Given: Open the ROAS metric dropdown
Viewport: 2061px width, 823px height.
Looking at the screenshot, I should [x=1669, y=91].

-----

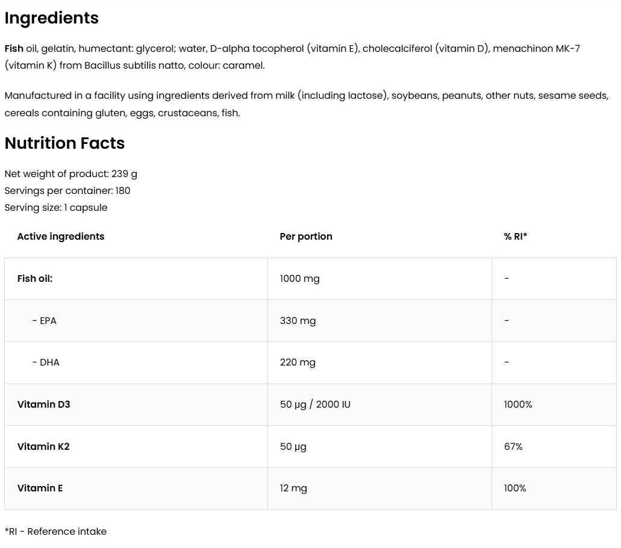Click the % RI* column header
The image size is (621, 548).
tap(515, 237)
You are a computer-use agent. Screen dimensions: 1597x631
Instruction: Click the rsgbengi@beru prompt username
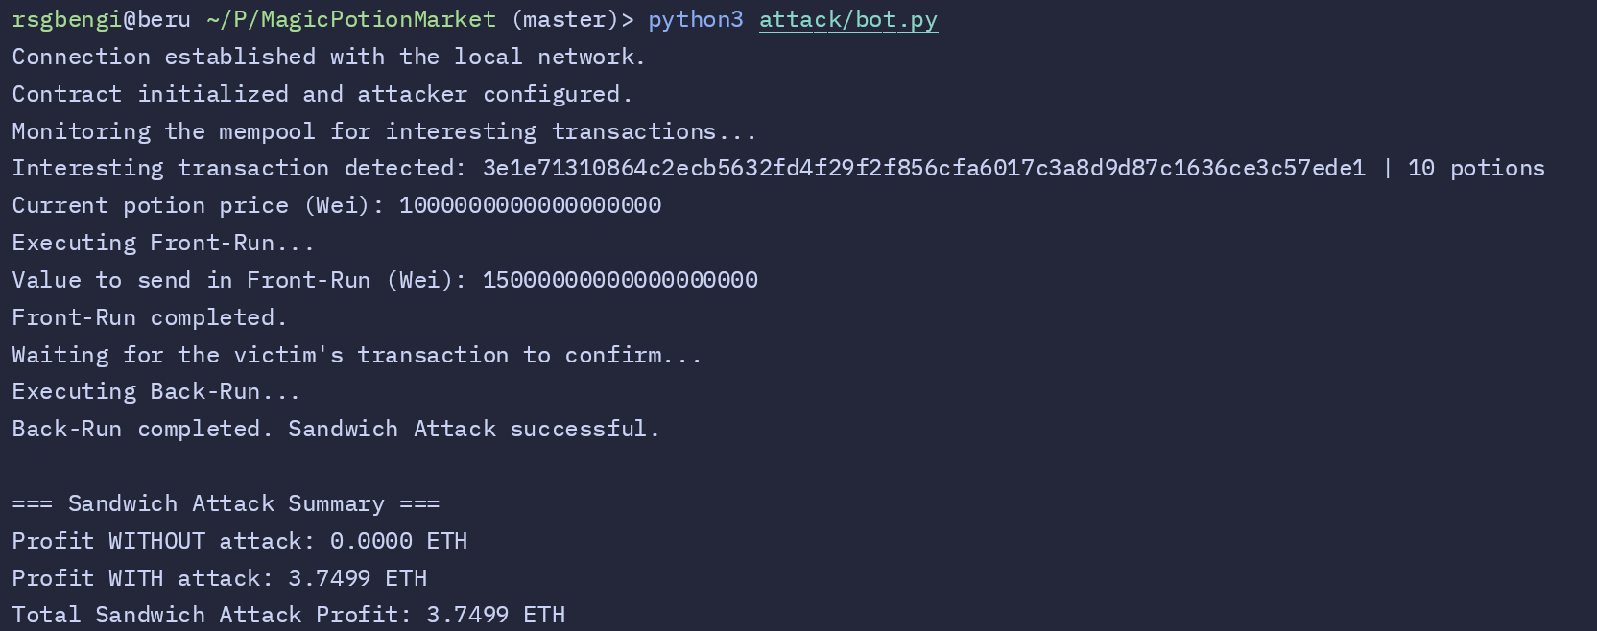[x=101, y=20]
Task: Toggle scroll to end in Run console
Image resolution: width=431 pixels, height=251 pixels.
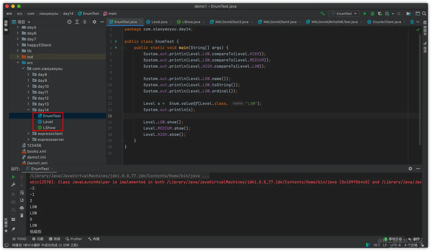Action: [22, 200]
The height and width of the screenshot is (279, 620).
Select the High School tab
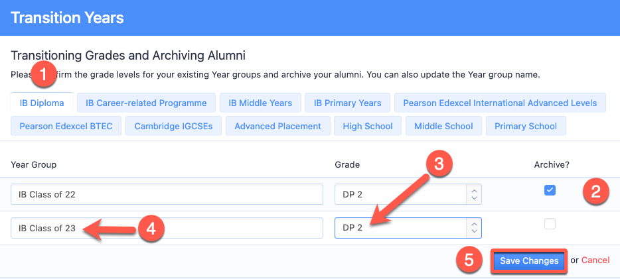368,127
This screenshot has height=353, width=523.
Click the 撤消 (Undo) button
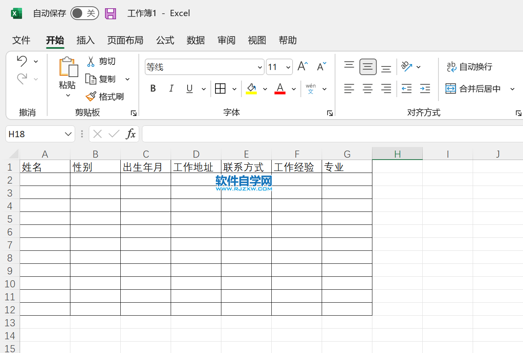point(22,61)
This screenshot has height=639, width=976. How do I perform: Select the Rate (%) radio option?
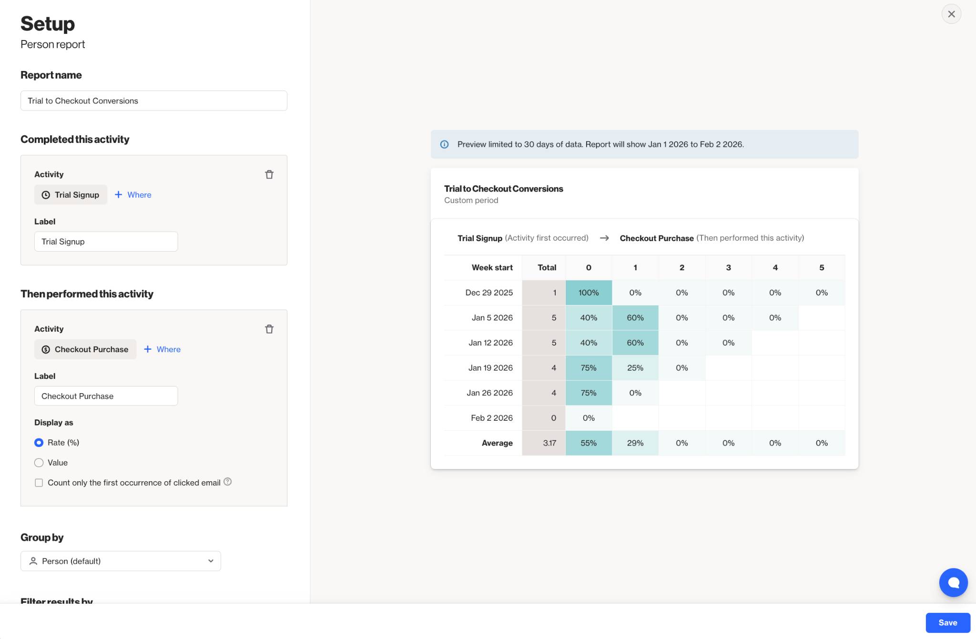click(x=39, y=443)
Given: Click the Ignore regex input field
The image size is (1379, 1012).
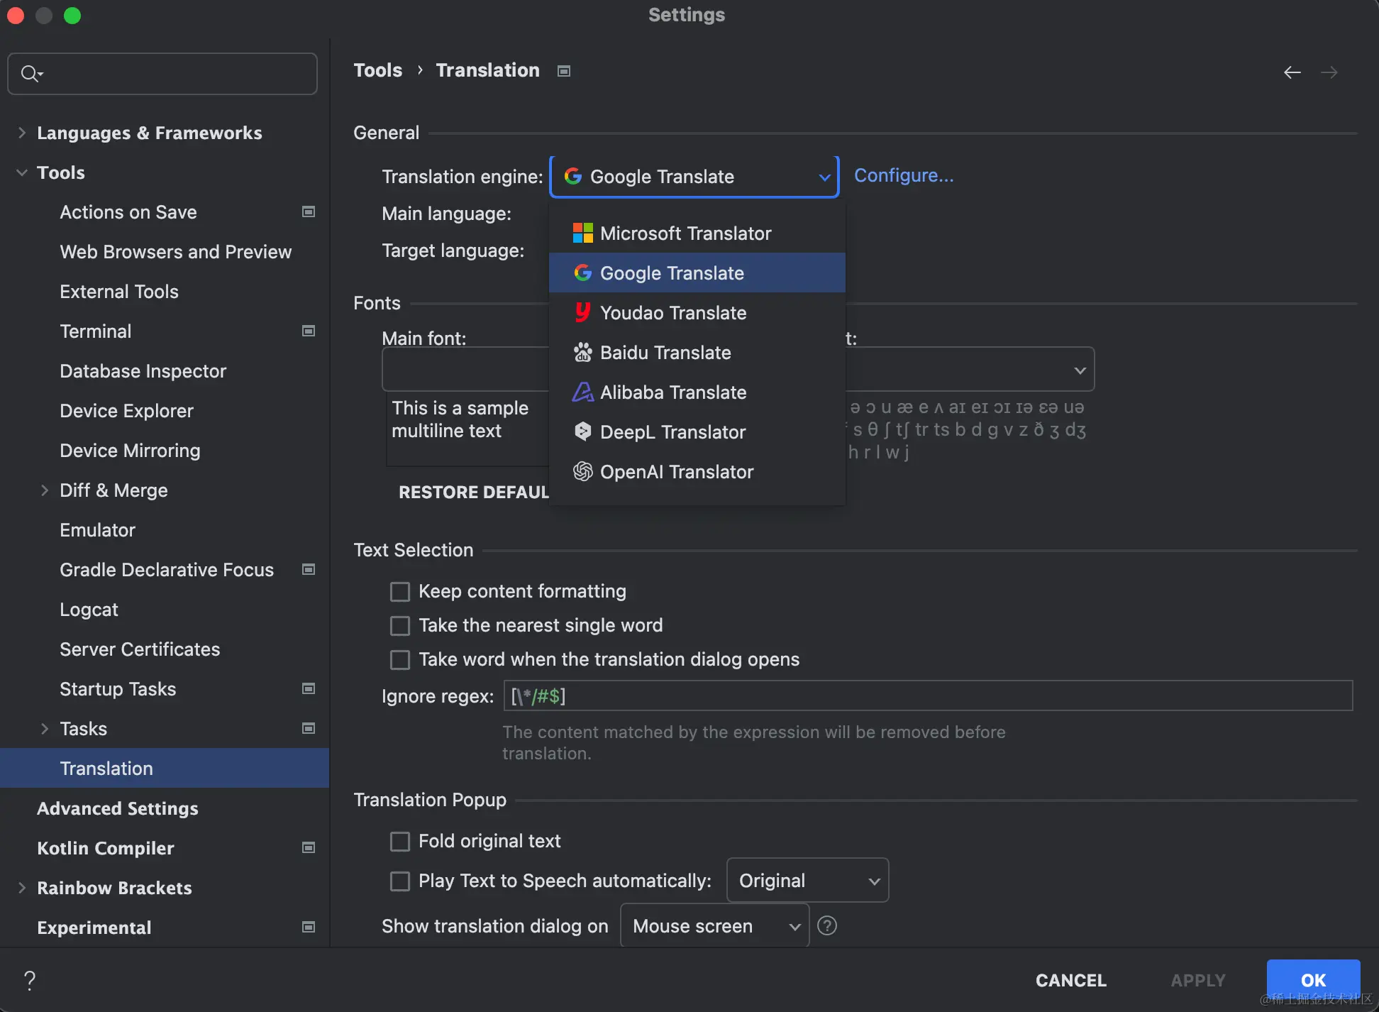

-----

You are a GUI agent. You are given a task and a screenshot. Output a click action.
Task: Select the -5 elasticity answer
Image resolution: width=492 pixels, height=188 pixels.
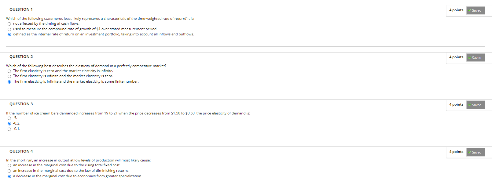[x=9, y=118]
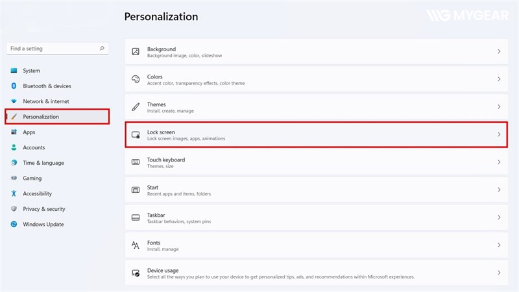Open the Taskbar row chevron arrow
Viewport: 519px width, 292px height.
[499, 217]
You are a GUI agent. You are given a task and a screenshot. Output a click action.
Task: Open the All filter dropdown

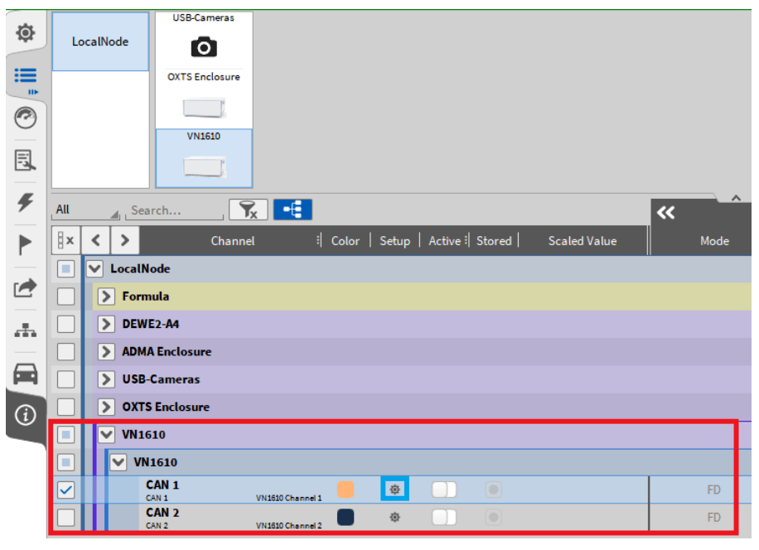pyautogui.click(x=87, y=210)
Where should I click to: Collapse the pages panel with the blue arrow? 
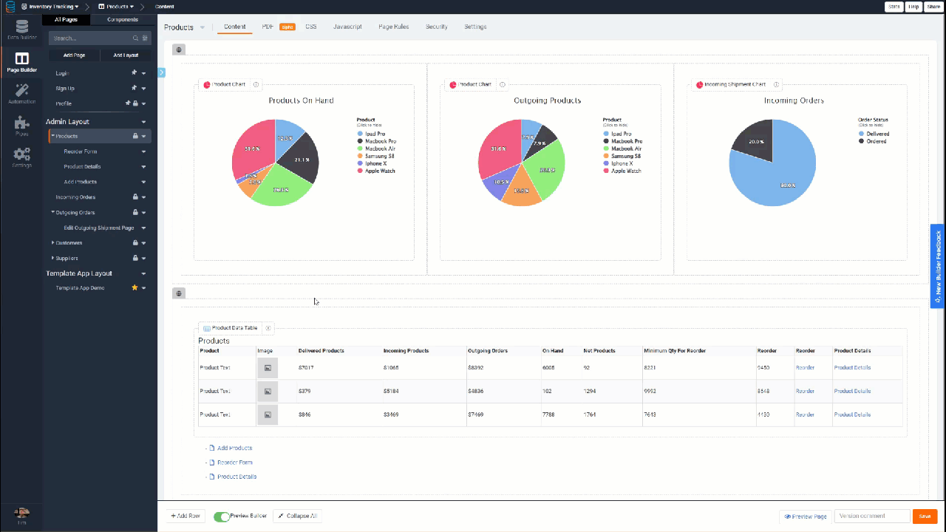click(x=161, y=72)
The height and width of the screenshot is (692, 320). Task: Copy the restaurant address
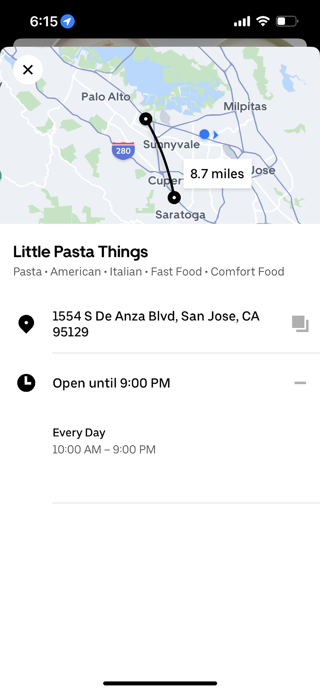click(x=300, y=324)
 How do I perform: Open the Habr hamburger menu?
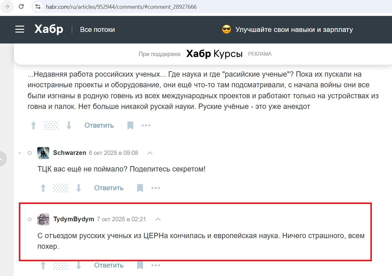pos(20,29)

-----

- _OBJETIVO_:
Por favor, reescribe el listado desde la línea que contiene "Given: Open the ROAS metric dropdown" hasta la que contiene "Looking at the", sustituyendo "dropdown" por "menu" y sin cambiar nada más.

- _RESPUESTA DESARROLLADA_:
Given: Open the ROAS metric menu
Viewport: 2061px width, 823px height.
Looking at the screenshot, I should [x=1669, y=91].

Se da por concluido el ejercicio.